Firstly, as usual, we change our working directory to go to the root of the project. The working diretory should be 
something like 'xxx\Roll Wear Project'

In [1]:
from utils_notebooks import move_current_path_up
move_current_path_up(n_times=2)

We load the complete data

In [2]:
import pandas as pd

input_df = pd.read_hdf('Data/notebooks_data/wear_center.h5', key='inputs')
columns_names = input_df.columns

We create the list of checkboxes from the list of columns

In [3]:
import IPython.display
import ipywidgets as widgets

checkbox_list = []

supplier_list, family_list, lineup_list = [], [], []
supplier_description, family_description, lineup_description = 'Roll Supplier', 'Strip Families', 'Line Up'

# For each column of the DataFrame, we create a single checkbox.
# Except for suppliers, families and lineups which have a single checkbox per category
for col_name in columns_names:
    if 'supplier' in col_name:
        supplier_list.append(col_name)
    elif 'family' in col_name:
        family_list.append(col_name)
    elif 'lineup' in col_name:
        lineup_list.append(col_name)
    else:
        checkbox_list.append(widgets.Checkbox(description=col_name))
    
checkbox_list.append(widgets.Checkbox(description=supplier_description))
checkbox_list.append(widgets.Checkbox(description=family_description))
checkbox_list.append(widgets.Checkbox(description=lineup_description))

# We add all the checkbox into one grid container
column_selection_gridbox = widgets.GridBox(checkbox_list, layout=widgets.Layout(grid_template_columns="repeat(3, 300px)"))

# We create the button and output 
button = widgets.Button(description='validate selection and process Inputs')
out = widgets.Output()

# We put all those elements in one final container
final_container = widgets.VBox([column_selection_gridbox, button, out])

## Creating the selection function and interactive button

We create the selection function, which looks to which checkboxes are selected or not and returns a dataset with only 
the corresponding columns. 

In [4]:
def columns_selection():
    """ This function gets the selected columns in the checkboxes and returns the new DataFrame with selected columns 
    
    :return: DataFrame with only selected columns
    """
    new_columns = []
    # We go through all our checkbox and check is they are checked
    for box in checkbox_list:
        if box.value:
            # If the CheckBox is selected we add the corresponding column name to the new list
            name = box.description
            # If the name correspond to one of the conglomerate list, we add this list
            if name == supplier_description:
                new_columns.extend(supplier_list)

* Required work *
1. In the column-selection notebook, why is move_current_path_up called at the very start?
2. Which lines of the entries contain the string "Task"? Report each of them in full.

Page and screen pointing data
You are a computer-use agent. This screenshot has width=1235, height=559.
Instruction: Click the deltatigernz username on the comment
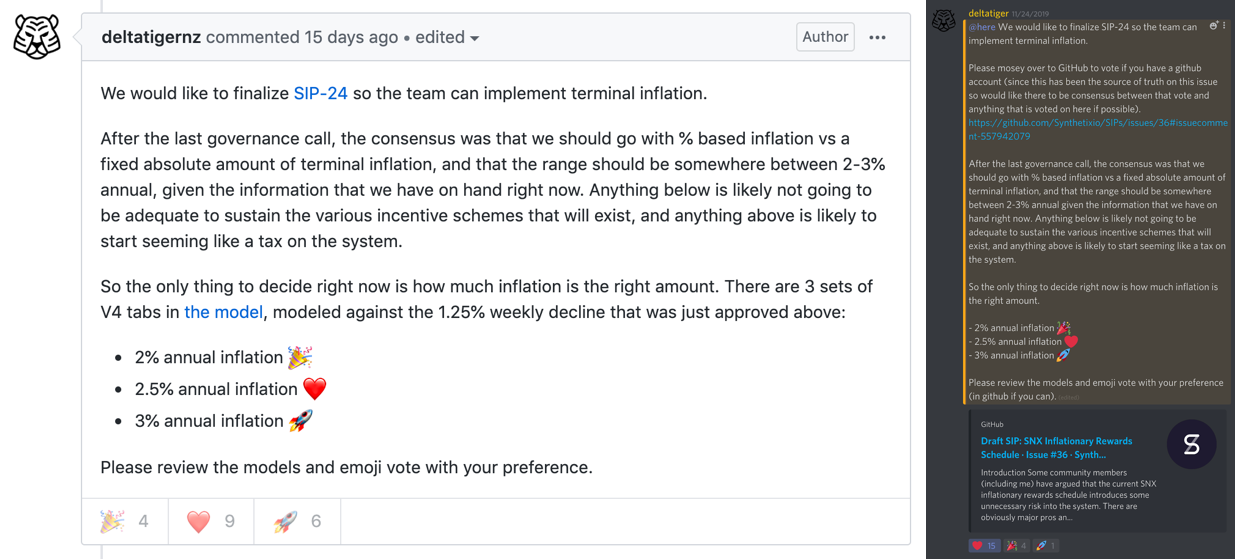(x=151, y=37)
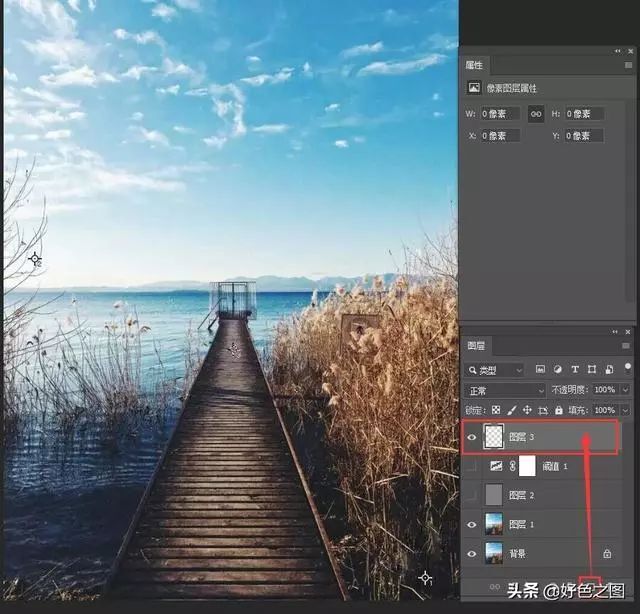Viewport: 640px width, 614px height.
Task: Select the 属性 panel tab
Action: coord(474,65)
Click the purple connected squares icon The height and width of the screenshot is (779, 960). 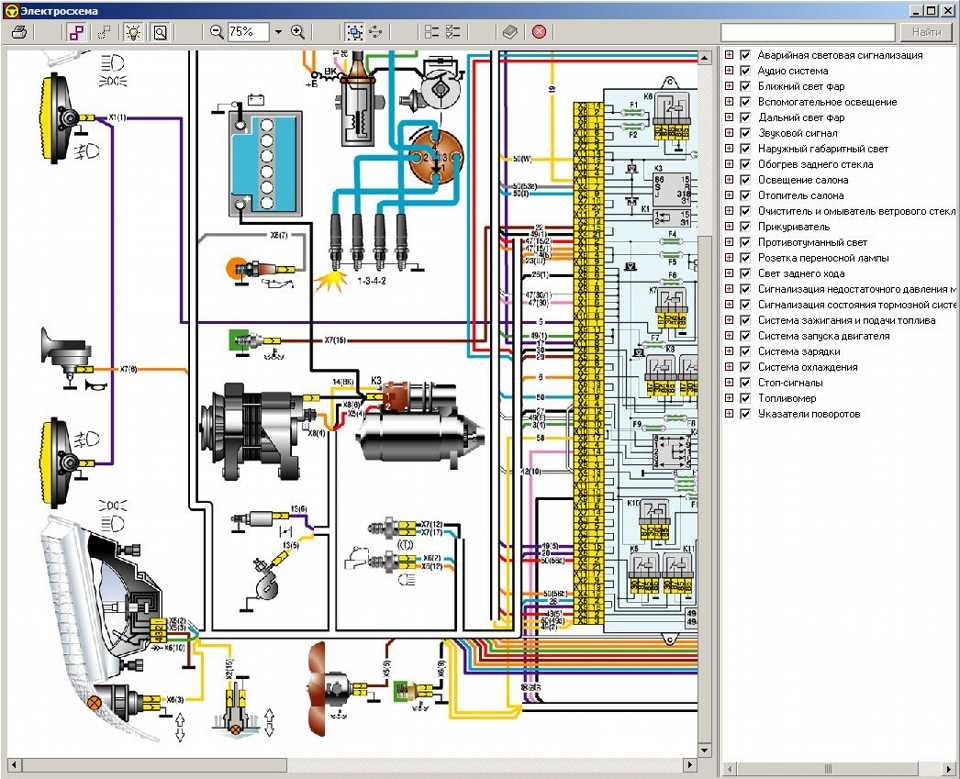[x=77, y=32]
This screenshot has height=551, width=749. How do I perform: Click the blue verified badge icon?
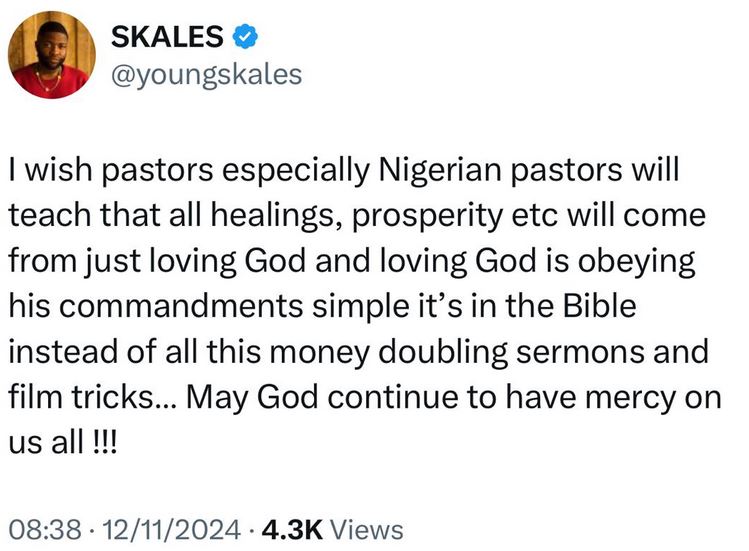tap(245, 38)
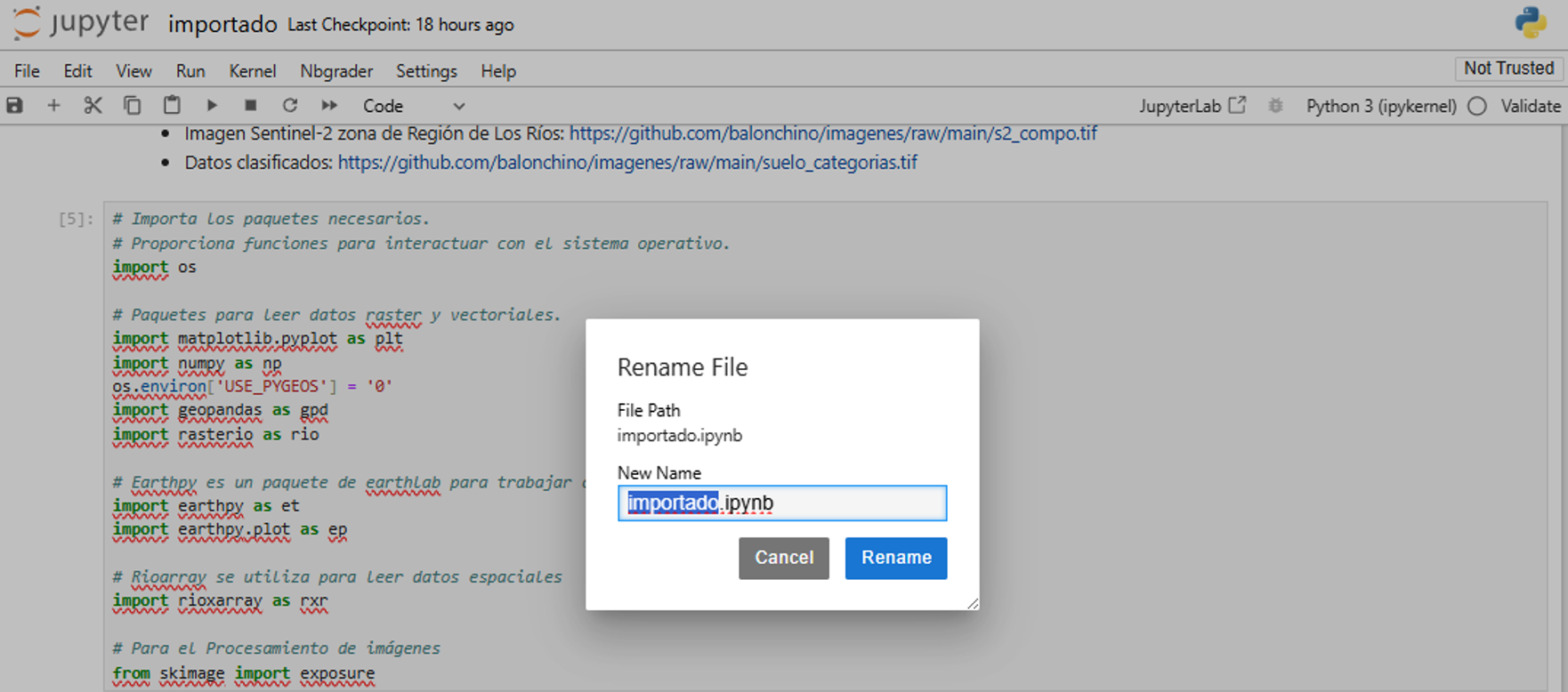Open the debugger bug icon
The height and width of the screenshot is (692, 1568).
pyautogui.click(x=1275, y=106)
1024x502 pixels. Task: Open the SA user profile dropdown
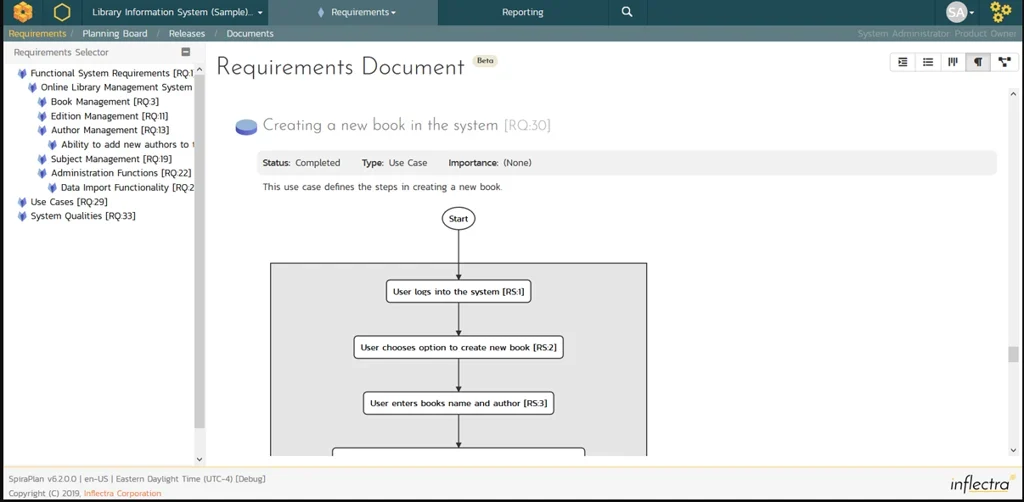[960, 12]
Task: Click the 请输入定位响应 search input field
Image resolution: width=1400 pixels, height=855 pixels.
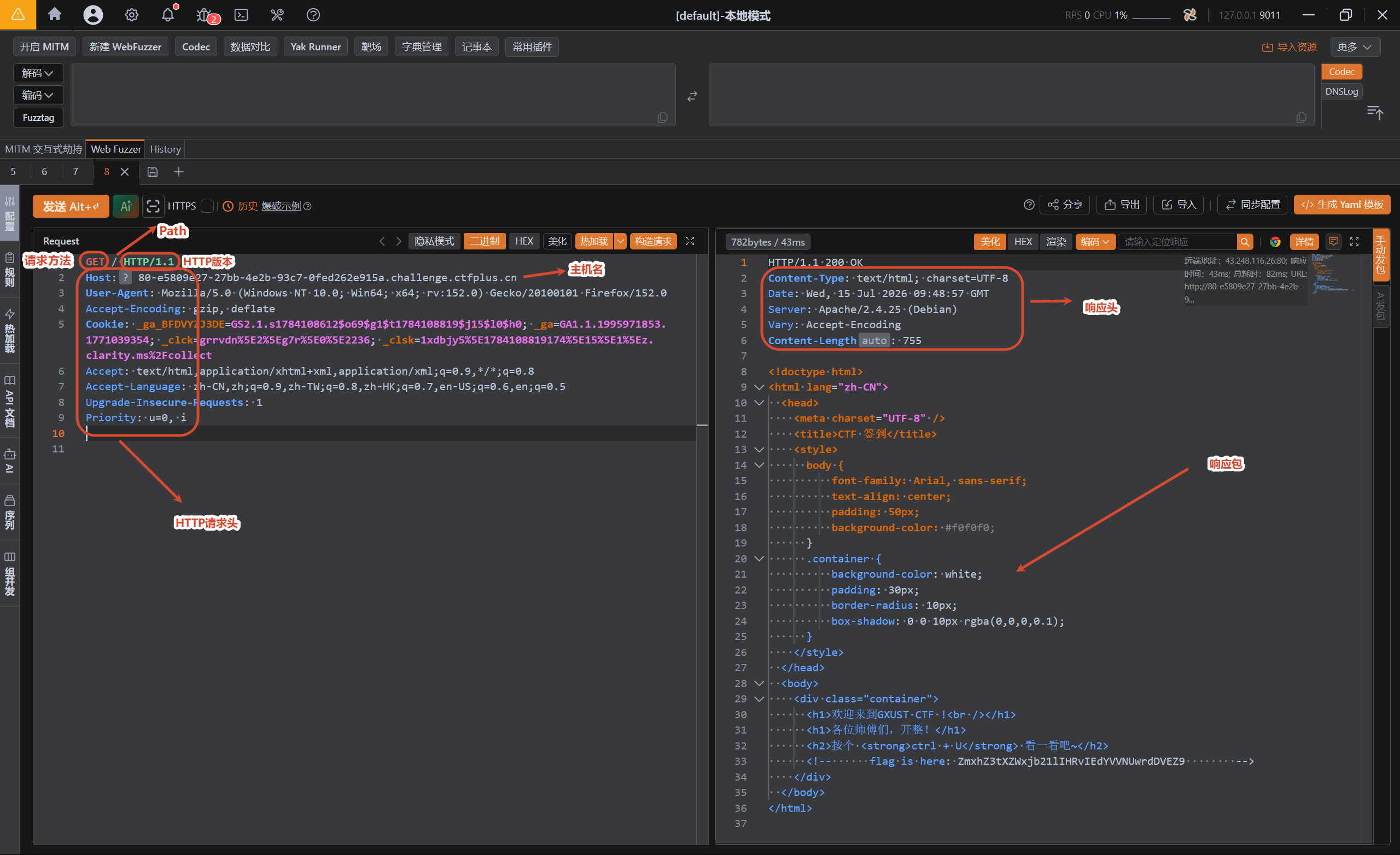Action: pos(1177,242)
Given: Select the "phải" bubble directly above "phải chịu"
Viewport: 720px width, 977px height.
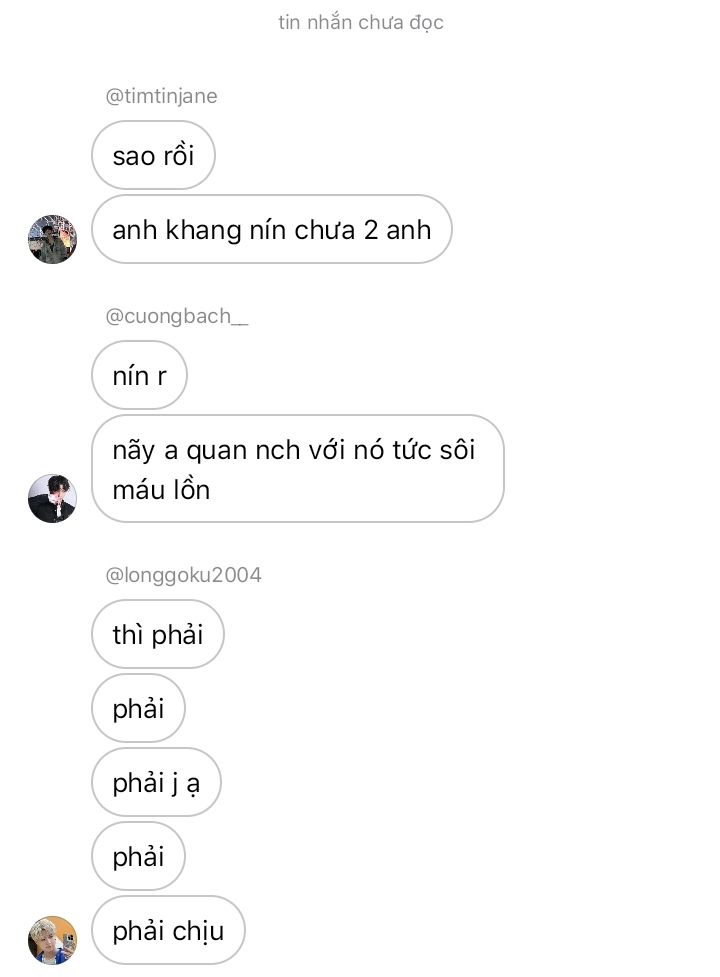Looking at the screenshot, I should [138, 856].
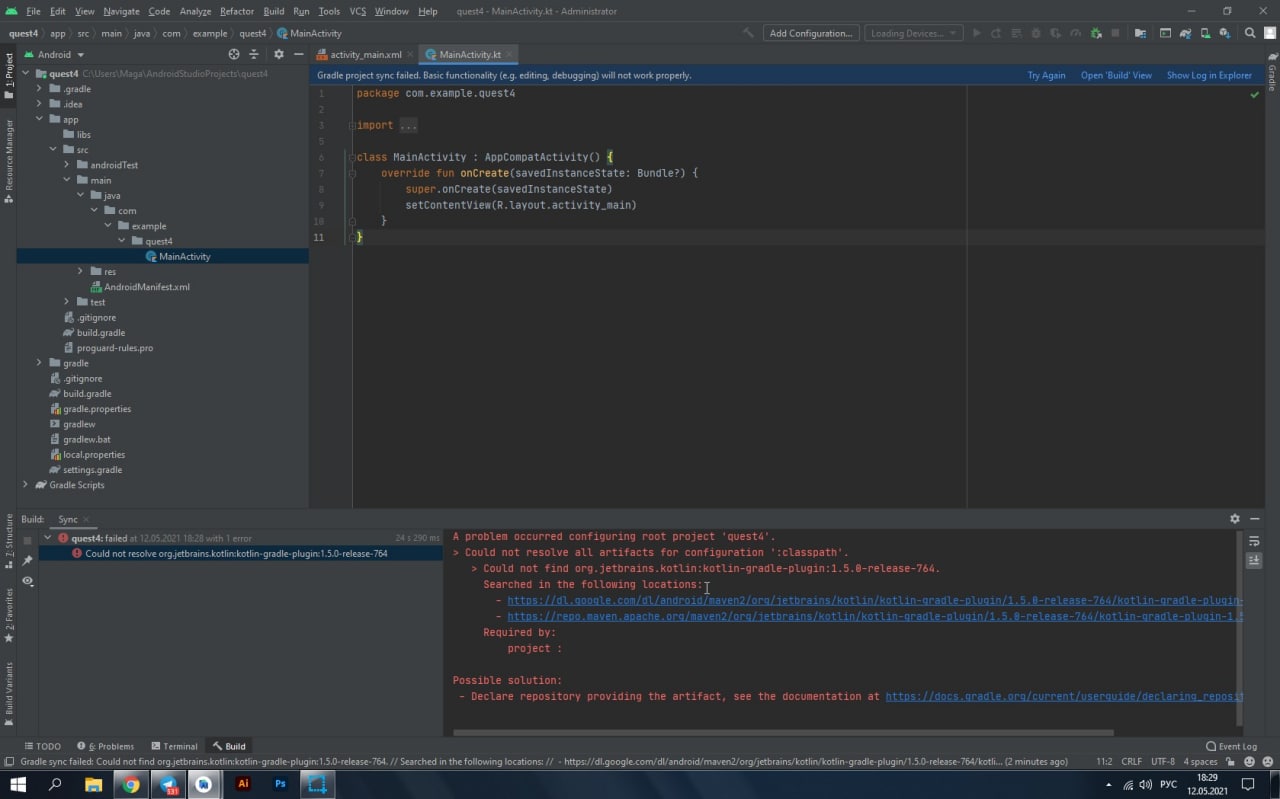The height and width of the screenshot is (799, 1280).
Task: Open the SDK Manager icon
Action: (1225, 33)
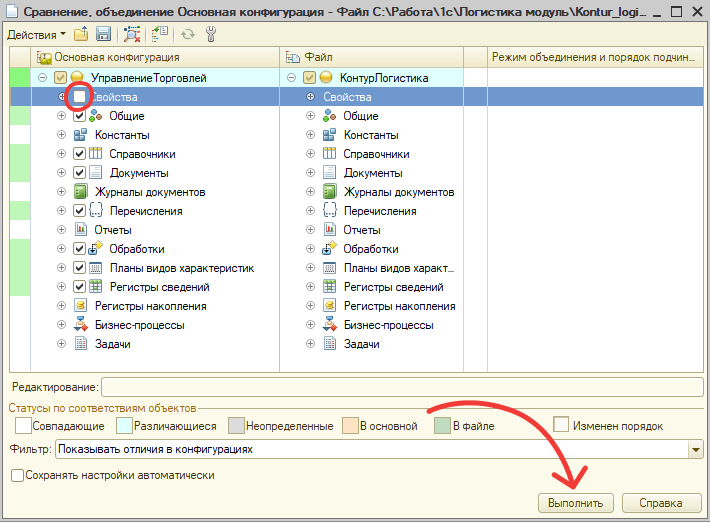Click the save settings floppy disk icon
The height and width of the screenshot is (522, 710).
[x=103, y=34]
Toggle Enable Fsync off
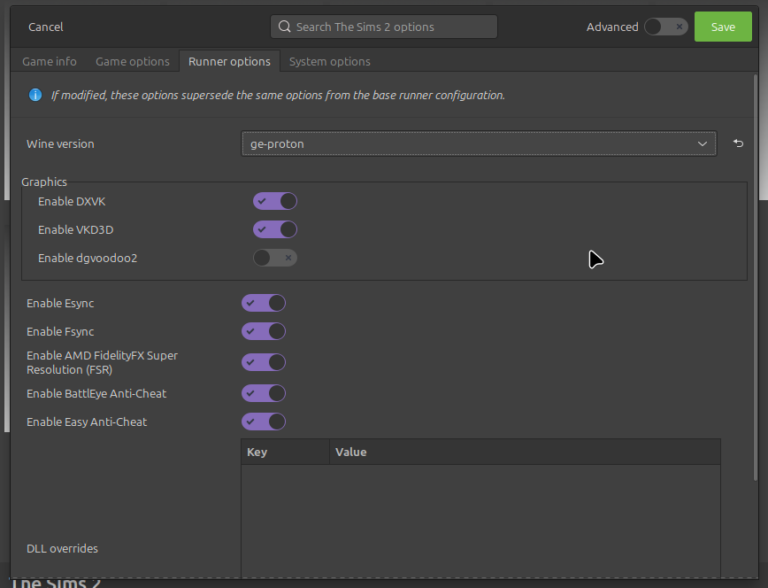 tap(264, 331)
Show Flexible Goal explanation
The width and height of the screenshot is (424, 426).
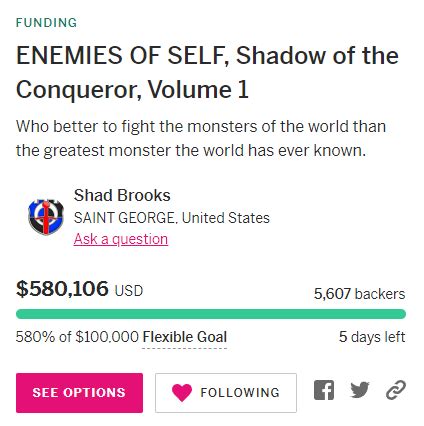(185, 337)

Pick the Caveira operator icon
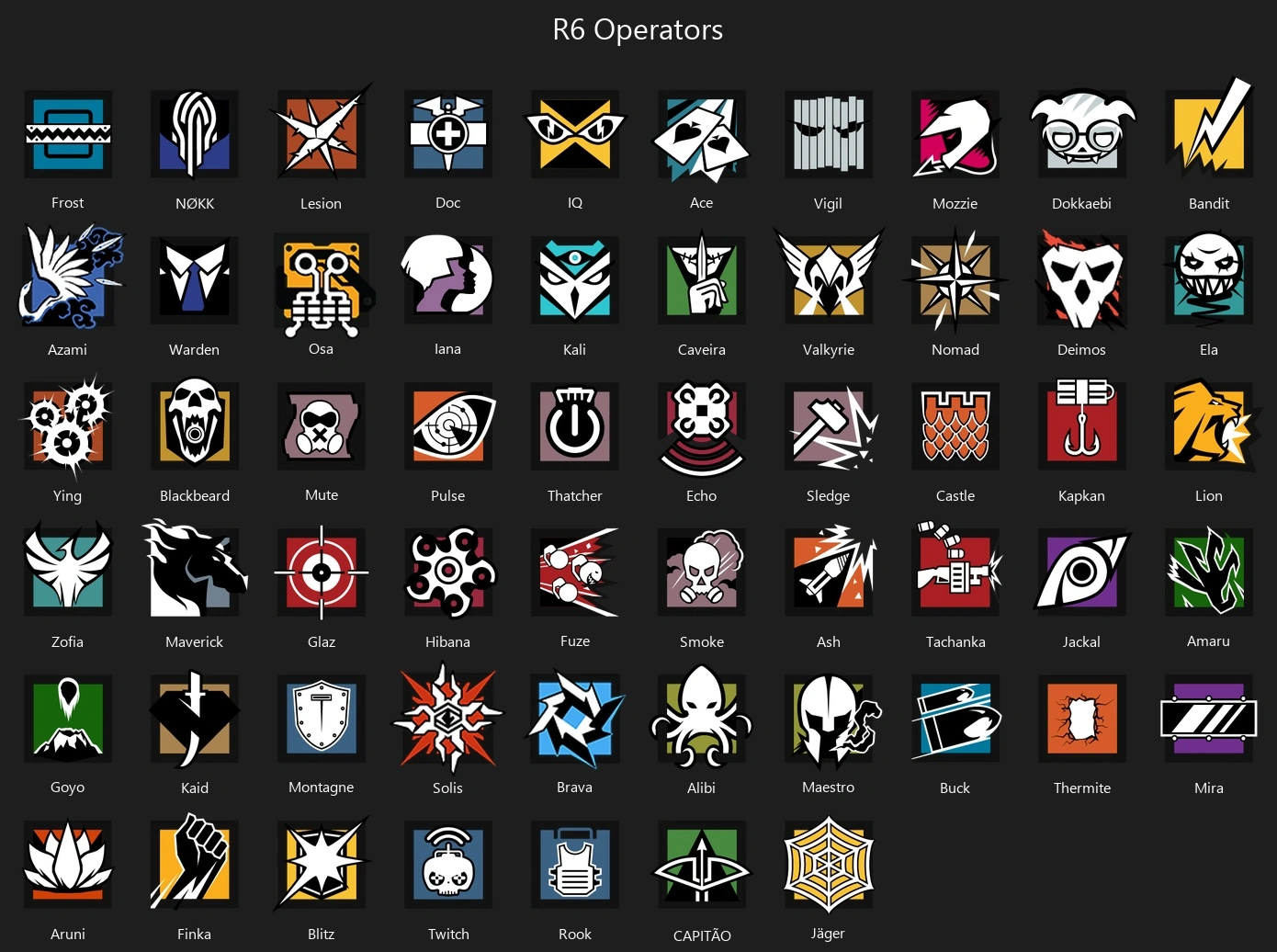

* Responses *
1. It changes the working directory so that it points to the root of the project, which should be something like 'xxx\Roll Wear Project'.

2.
Task: Select the 属性 panel tab
1024x502 pixels. Task: Open the SA user profile dropdown
Task: Click the 请输入定位响应 search input field
Task: Open the SDK Manager icon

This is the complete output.